Medicaid enrollees face a significant disadvantage compared to those with private insurance. Obesity rates are often higher in low-income communities, making access to effective weight loss treatments even more critical. Without Medicaid coverage, many patients must rely on lifestyle interventions alone, which may not be sufficient for those with severe obesity.
Logistical Challenges
Logistical challenges surrounding GLP-1 drugs primarily stem from availability issues and potential trade policies. The high demand for these medications has led to persistent supply shortages, with the FDA officially recognizing a shortage in December 2022. While the agency declared the shortage resolved by October 2024, compounding pharmacies have continued producing versions of the drug, awaiting legal clarity. Adding to these supply chain concerns, there have been discussions about potential 25% tariffs on pharmaceutical imports under the Trump administration. However, some experts suggest that pharmaceutical products have historically been exempt from such tariffs, making the actual impact on GLP-1 drug availability uncertain.

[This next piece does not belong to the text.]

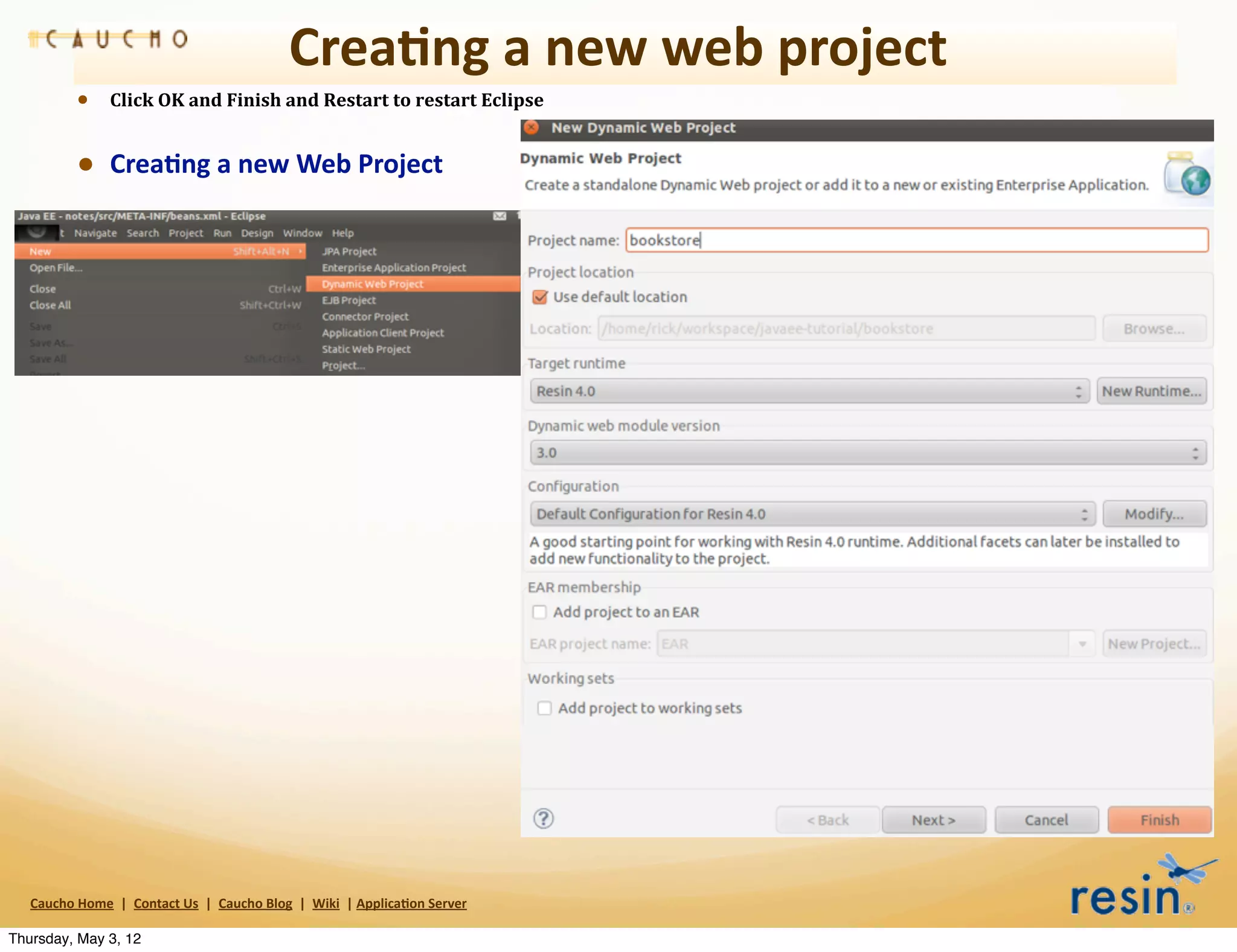Uncheck Use default location checkbox
The height and width of the screenshot is (952, 1237).
pyautogui.click(x=540, y=297)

Another logistical factor is the administration of GLP-1 drugs, which are primarily injectable. Many formulations are designed for self-administration, requiring patients to learn proper injection techniques. While health care professionals are already licensed to administer injections, ensuring that patients feel comfortable and knowledgeable about self-injection remains a key consideration for effective treatment.
The Road Ahead
Expanding coverage for GLP-1 medications could have significant benefits but also presents financial and logistical challenges. Policymakers must weigh the long-term cost savings against the immediate budget impact. Addressing disparities in access while managing costs will be a balancing act for both federal and state governments.